We find that women who were counselled in hospital antenatal clinics and admission wards were much more likely to have a PPIUD inserted than women who were counselled in field clinics or during home visits. Hospital-based counselling had higher quality indicators for providing information on PPIUD, and women were more likely to receive PPIUD information leaflets in hospital locations than in lower-tiered clinics or during home visits. Women who were counselled at hospital locations also reported a higher level of satisfaction with the counselling that they received. Receipt of hospital-based counselling was also linked to higher PPIUD uptake, in spite of the fact that women were more likely to be given information about the risks and alternatives to PPIUD in hospitals.

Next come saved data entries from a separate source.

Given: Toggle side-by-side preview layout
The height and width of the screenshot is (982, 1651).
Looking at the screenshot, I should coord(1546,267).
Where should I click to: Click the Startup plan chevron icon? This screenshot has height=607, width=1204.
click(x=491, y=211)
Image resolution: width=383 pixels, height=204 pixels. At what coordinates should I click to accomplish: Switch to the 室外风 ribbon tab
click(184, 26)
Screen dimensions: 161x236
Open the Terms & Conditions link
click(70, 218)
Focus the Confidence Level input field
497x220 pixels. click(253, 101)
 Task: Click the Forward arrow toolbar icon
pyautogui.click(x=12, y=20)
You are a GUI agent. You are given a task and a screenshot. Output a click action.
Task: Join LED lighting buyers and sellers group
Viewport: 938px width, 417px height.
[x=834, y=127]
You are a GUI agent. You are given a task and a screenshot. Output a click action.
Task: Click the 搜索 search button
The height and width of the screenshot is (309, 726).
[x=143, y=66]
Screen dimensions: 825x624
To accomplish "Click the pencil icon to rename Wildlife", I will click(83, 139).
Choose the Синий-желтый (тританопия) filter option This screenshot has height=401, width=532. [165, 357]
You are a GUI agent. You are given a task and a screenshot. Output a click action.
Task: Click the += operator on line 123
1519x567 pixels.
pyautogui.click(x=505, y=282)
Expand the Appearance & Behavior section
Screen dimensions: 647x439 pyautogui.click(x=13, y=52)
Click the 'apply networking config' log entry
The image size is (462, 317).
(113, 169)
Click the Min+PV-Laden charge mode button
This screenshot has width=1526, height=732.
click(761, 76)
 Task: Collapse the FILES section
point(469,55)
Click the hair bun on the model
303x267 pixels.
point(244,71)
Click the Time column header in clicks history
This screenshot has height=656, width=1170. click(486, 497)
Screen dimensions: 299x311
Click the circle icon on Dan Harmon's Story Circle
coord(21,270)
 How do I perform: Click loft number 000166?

The information about the risks of and alternatives to PPIUD, whether provided in hospital or in non-hospital settings, tended to lower the likelihood of acceptance to have a PPIUD insertion. Counselling in hospital admission wards was focused on women who had not been counselled at field clinics.

CONCLUSIONS

The study findings call for efforts that improve the training of midwives who provide PPIUD counselling at field clinics and during the home visits. We also recommend that routine PPIUD counselling be conducted in hospitals, even if women have already been counselled elsewhere.

摘要

背景

产后即时宫内节育器(PPIUD)是一种长效、可逆的避孕方法,分娩后可安全有效地使用。为了适当地促进产后即时放置宫内节育器,女性必须在进入产房之前被告知该方法的可用性,并接受关于其益处和风险的咨询。我们研究了斯里兰卡四家医院产前咨询的地点和质量与女性对产后即时宫内节育器(PPIUD)的接受程度之间的关系。

方法

数据收集于2015年1月至2015年5月之间。使用具有稳健标准误的修正泊松回归来评估咨询地点、咨询质量指标与分娩后PPIUD使用情况之间的关系。

结果

我们发现,在医院产前诊所和入院病房接受咨询的女性比在现场诊所或家访期间接受咨询的女性更有可能放置PPIUD。基于医院的咨询在提供PPIUD信息方面有更高的质量指标,与在较低层级诊所或家访期间相比,女性在医院地点更有可能收到PPIUD信息传单。在医院地点接受咨询的女性对所接受的咨询也报告了更高的满意度。尽管女性在医院更有可能获得关于PPIUD风险和替代方法的信息,但接受基于医院的咨询也与更高的PPIUD使用率相关。无论在医院还是非医院环境中提供关于PPIUD风险和替代方法的信息,都倾向于降低接受放置PPIUD的可能性。医院入院病房的咨询主要针对未在现场诊所接受咨询的女性。

结论

研究结果呼吁努力改进在现场诊所和家访期间提供PPIUD咨询的助产士的培训。我们还建议即使女性已经在其他地方接受过咨询,也应在医院进行常规的PPIUD咨询。